Using electrophysiological techniques, effects of neurotoxicants were studied on mammalian neuronal and endplate type nicotinic acetylcholine receptors (nAChR) in N1E-115 cells and in BC3H 1 cells, respectively, and insect nAChR in locust neurons. Neuronal nAChR are highly sensitive to inorganic lead (Pb 2+). Between 1 n m and 3 μ m-Pb 2+ the ACh-induced inward current is blocked in a concentration-dependent manner (IC 50 = 19 n m; maximal effect (E max) = 90%). In contrast, the serotonin 5-HT 3 receptor is far less sensitive to Pb 2+ (IC 50 = 49 μ m). Surprisingly, between 10 μ m and 100 μ m Pb 2+ the blocking effect on the nAChR is reversed, and the kinetics of the ACh-induced inward current are delayed. Nitromethylene heterocyclic (NMH) compound constitute a new class of selective insecticides, that presumably affect insect nAChR. The effect of the NMH compound 1-(pyridin-3-yl-methyl)-2-nitromethylene-imidazolidine (PMNI) on the different subtypes of nAChR has been analysed. Distinct agonistic effects of PMNI on nAChR are observed on insect neurons only.

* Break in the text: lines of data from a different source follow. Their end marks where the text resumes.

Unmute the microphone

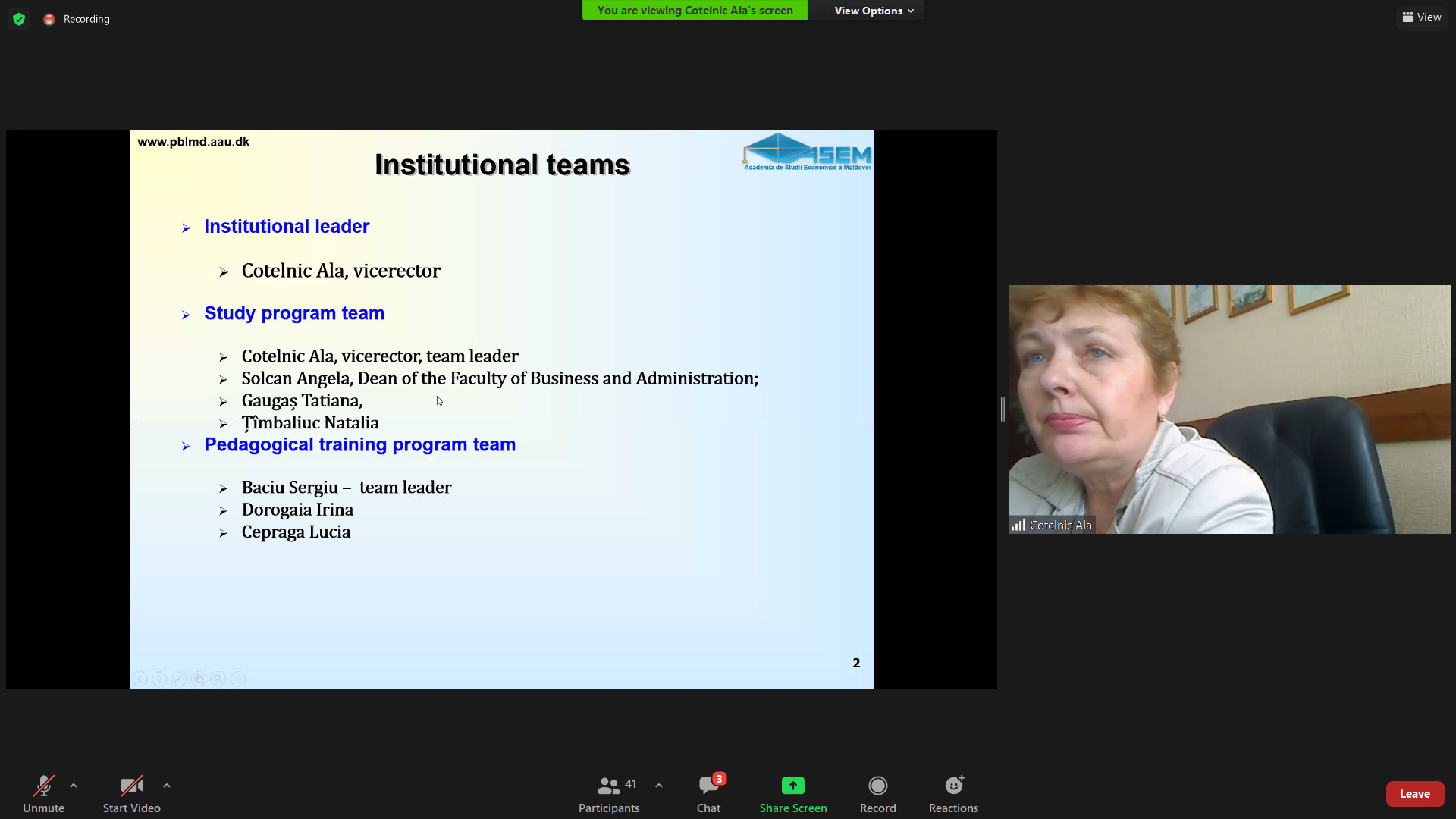click(43, 793)
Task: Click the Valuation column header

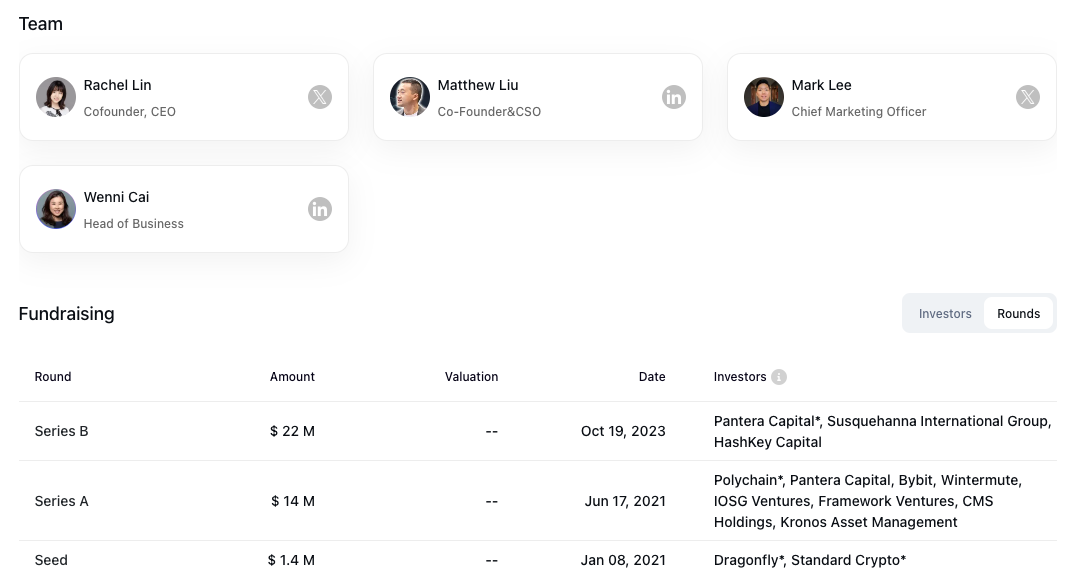Action: [471, 377]
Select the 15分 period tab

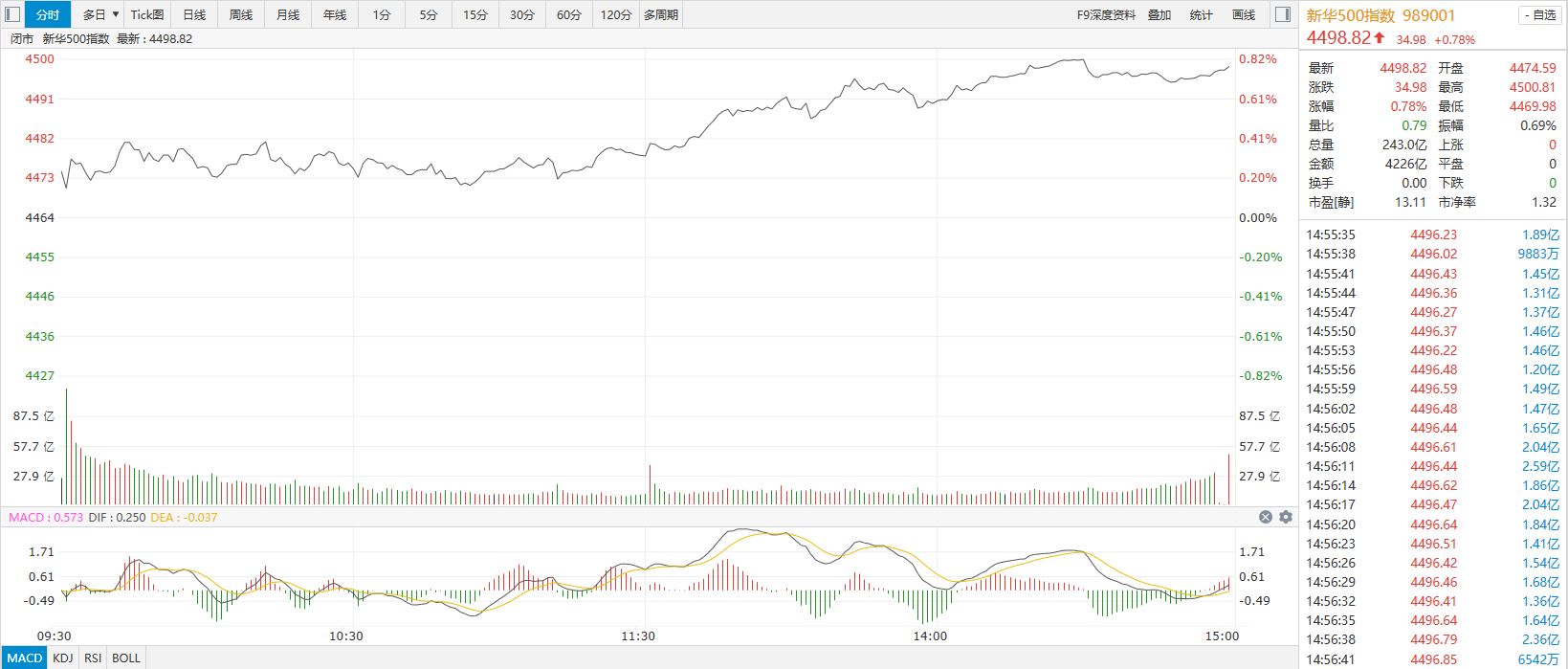coord(475,14)
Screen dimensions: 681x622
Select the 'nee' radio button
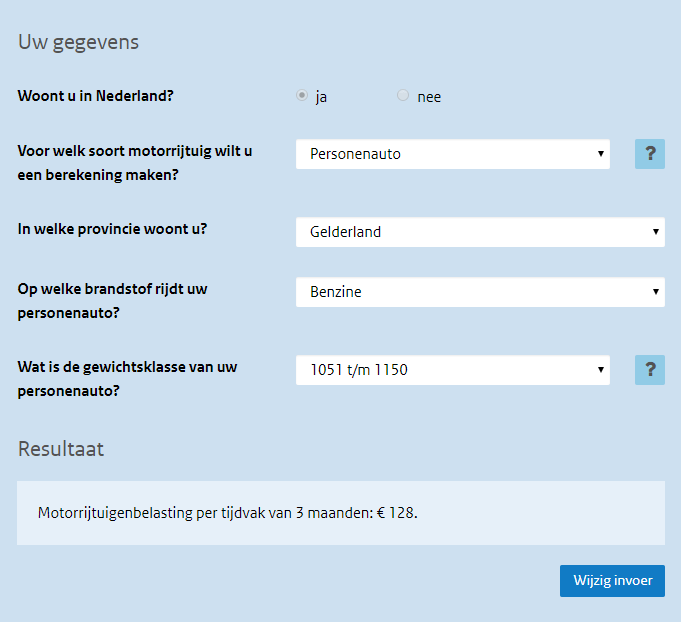[403, 96]
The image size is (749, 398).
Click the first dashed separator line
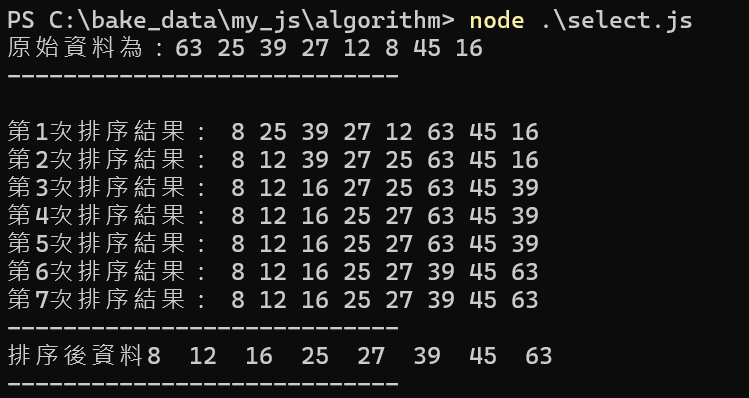coord(203,75)
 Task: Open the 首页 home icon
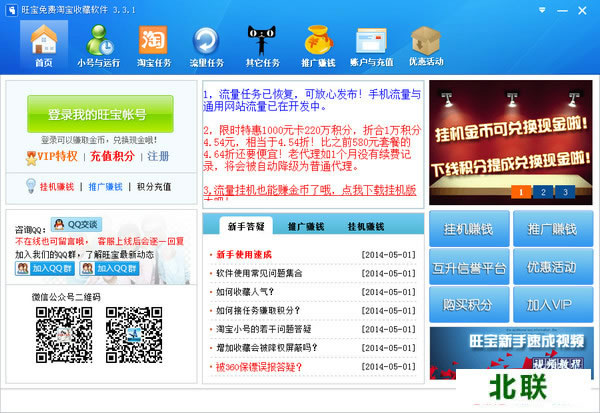click(43, 44)
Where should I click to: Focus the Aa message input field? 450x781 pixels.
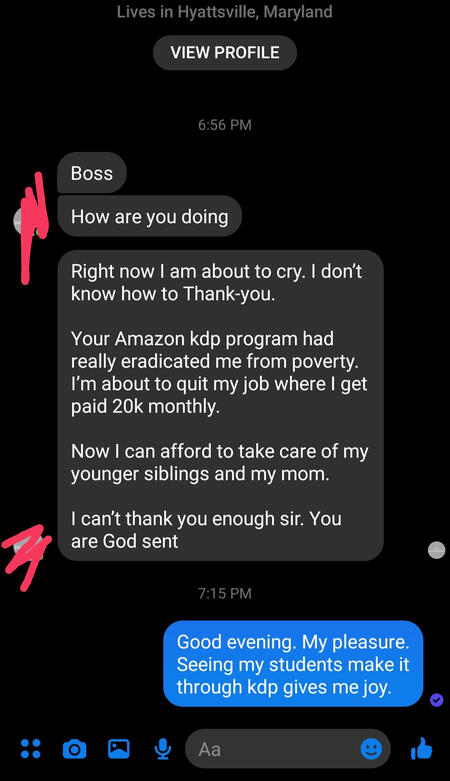click(x=288, y=749)
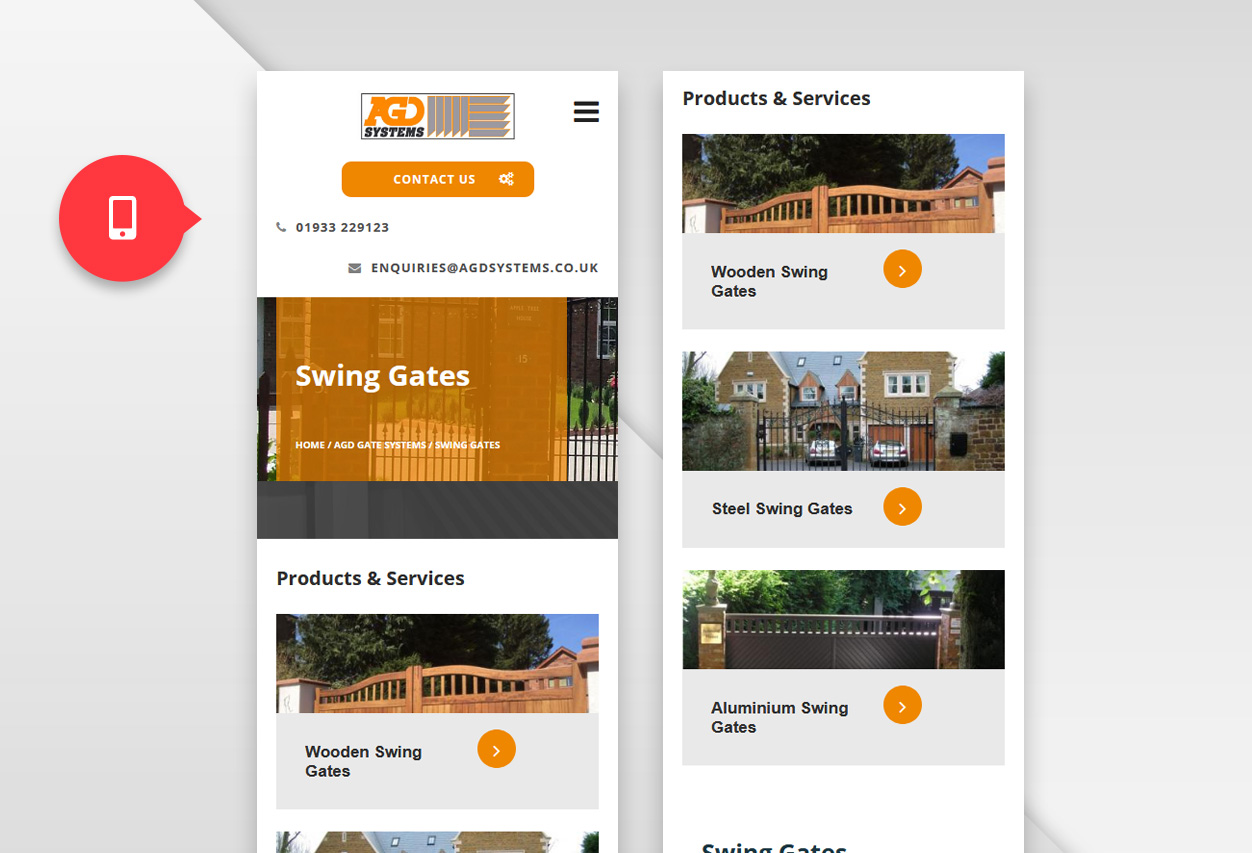
Task: Click the orange arrow beside Aluminium Swing Gates
Action: click(902, 705)
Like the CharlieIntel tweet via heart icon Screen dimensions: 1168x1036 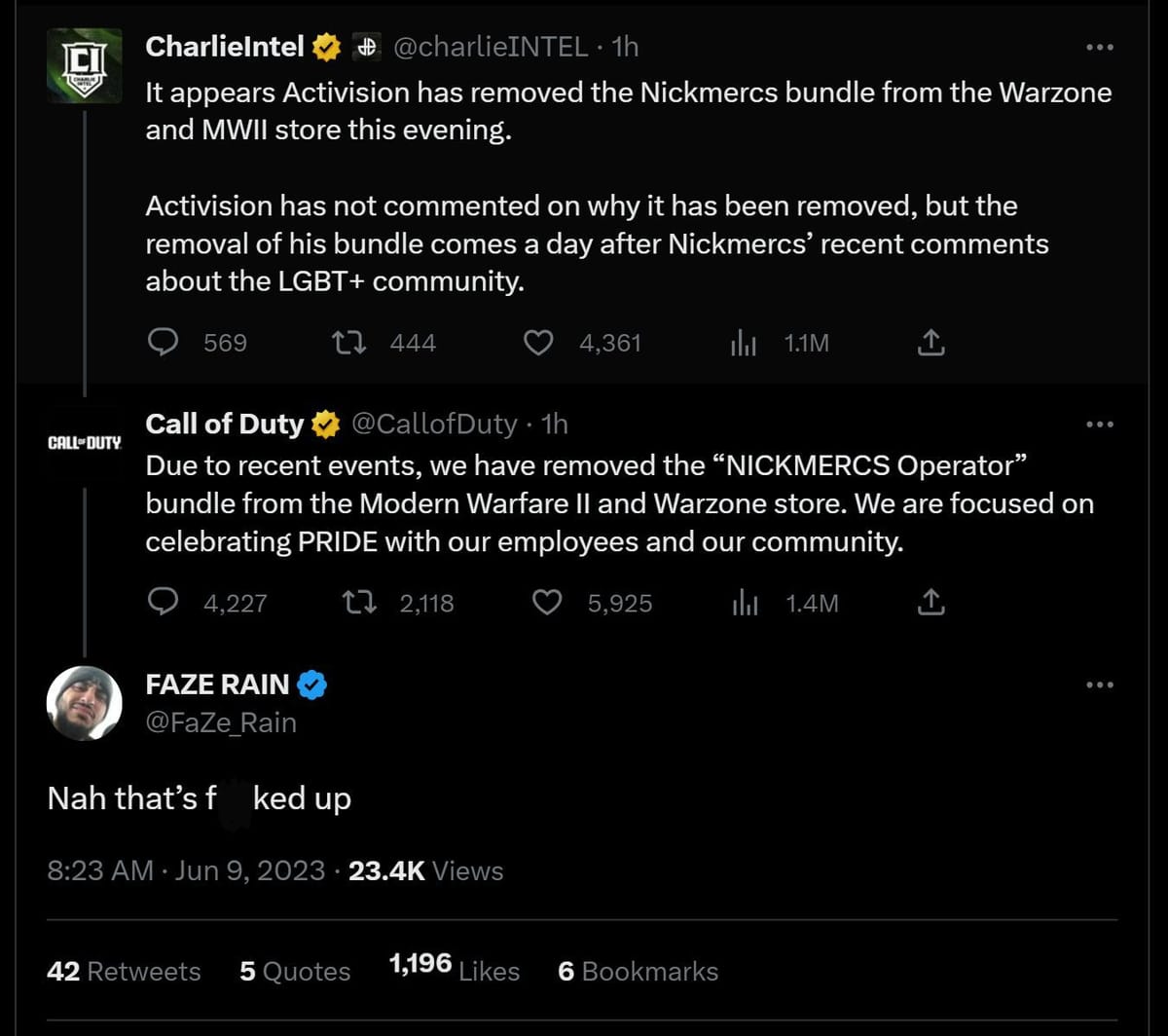(538, 343)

Further, PMNI blocks nicotinic responses mediated by the different subtypes of nAChR in the following potency order: locust å neuronal type endplate type nAChR. These results demonstrate that the analysis of electrophysiological endpoints in cultured cells is a valuable approach to the investigation of target site selectivity and species specificity of neurotoxic compounds.